Cukai Rokok Diisukan akan Naik, Petani Tembakau Panik

FGD Cukai Rokok
Sumber :
  • Nur Faishal/Viva Jatim

Jatim – Sinyal kenaikan Cukai Hasil Tembakau (CHT) 2023 mengancam ekosistem pertembakauan, terutama petani tembakau. Kendati baru isu, kenaikan CHT membuat panik petani karena itu akan menjadi badai tambahan setelah pandemi COVID-19, perubahan cuaca dan subsidi pupuk menghantam mereka sehingga dunia pertembakauan mengalami keterpurukan.

Soal itu terdedahkan dalam diskusi Dampak Efek Domino Kenaikan Cukai Hasil Tembakau yang digelar Pakta Konsumen di Hotel Kampi Surabaya, Jawa Timur, Selasa kemarin. Diketahui, sinyal kenaikan CHT ditunjukkan dari target pertumbuhan 9,5 persen dan proyeksi raihan Rp245,45 triliun pada tahun 2023 oleh pemerintah. 

Ketua DPN Asosiaso Petani Tembakau Indonesia (APTI) Soeseno mengatakan, selama ini penerima manfaat terbanyak dari CHT ialah pemerintah, yaitu 70 persen. Adapun petani hanya sekira empat persen. Sedangkan pengembalian manfaat ke petani melalui Dana Bagi Hasil Cukai Hasil Tembakau (DBHCHT) tidak sebanding dengan dampak dari kenaikan CHT itu sendiri.

Nah, dari sisi itu bisa dilihat bahwa sejak awal, kata Soeseno, pemerintah tidak memikirkan masa depan petani tembakau dan cengkeh yang akan terpukul berat dengan opsi kenaikan CHT 2023 tersebut. “Padahal petani yang akan merasakan dampak langsung dari rencana kenaikan CHT,” katanya dalam diskusi itu baru-baru ini.

Soeseno juga menyayangkan isu kenaikan CHT selalu disuarakan menjelang masa panen tembakau. Akibatnya, hal itu berpengaruh pada spekulasi harga tembakau. “Target kenaikan CHT 2023 jelas akan memukul industri. Pada akhirnya, petani akan terkena efek domino.
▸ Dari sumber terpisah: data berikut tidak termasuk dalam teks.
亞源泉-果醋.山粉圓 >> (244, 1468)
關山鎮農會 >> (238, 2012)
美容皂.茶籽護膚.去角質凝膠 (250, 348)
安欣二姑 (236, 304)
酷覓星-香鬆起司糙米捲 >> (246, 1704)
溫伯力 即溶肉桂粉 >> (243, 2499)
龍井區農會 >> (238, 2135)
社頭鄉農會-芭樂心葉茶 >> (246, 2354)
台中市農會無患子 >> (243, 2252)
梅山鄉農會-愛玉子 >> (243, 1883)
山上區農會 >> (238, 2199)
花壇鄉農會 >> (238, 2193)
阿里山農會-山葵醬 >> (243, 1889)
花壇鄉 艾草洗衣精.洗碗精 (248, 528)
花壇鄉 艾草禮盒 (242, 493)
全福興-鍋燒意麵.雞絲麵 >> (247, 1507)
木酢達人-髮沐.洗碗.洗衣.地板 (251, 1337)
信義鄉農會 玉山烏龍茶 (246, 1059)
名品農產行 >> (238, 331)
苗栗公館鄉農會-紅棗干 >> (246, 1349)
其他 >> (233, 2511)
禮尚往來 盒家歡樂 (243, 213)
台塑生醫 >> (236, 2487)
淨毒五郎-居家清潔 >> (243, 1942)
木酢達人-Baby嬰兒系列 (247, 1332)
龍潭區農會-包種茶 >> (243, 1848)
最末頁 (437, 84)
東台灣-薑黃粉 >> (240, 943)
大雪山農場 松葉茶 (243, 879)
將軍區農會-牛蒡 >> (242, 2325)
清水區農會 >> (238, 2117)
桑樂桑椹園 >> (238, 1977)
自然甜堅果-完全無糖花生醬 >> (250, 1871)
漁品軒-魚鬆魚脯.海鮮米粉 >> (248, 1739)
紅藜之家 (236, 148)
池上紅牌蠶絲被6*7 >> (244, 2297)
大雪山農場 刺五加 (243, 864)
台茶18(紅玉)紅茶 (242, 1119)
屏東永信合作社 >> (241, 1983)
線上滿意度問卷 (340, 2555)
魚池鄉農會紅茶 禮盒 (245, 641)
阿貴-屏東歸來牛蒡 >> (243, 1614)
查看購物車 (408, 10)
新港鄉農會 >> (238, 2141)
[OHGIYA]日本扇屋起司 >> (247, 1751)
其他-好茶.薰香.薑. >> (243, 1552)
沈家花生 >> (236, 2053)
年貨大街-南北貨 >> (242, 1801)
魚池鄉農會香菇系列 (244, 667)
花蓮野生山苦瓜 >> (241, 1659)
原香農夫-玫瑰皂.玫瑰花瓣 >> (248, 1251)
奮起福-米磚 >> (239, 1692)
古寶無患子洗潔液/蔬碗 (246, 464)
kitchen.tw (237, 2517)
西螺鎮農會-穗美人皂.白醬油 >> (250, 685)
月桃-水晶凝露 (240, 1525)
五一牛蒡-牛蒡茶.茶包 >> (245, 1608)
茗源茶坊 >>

Opsi kenaikan cukai ini tidak adil. Saat petani bersiap menjual tembakaunya, spekulan akan memainkan harga begitu ada rencana kenaikan cukai. Ujung-ujungnya, petani dipaksa untuk menjual tembakau dengan harga murah,” tandasnya. 

Anggota DPRD Jatim Agus Dono Wibawanto menjelaskan, opsi kenaikan CHT ini berdampak besar bagi petani tembakau di Jatim. Sebab, 60 persen produksi tembakau nasional berasal dari Jatim. Sedangkan 60 persen produksi tembakau di Jatim berasal dari Pulau Madura. Karena itu, ia mengajak seluruh elemen yang berkepentingan untuk bareng-bareng menyuarakan kegelisahan para petani dan konsumen dunia pertembakauan.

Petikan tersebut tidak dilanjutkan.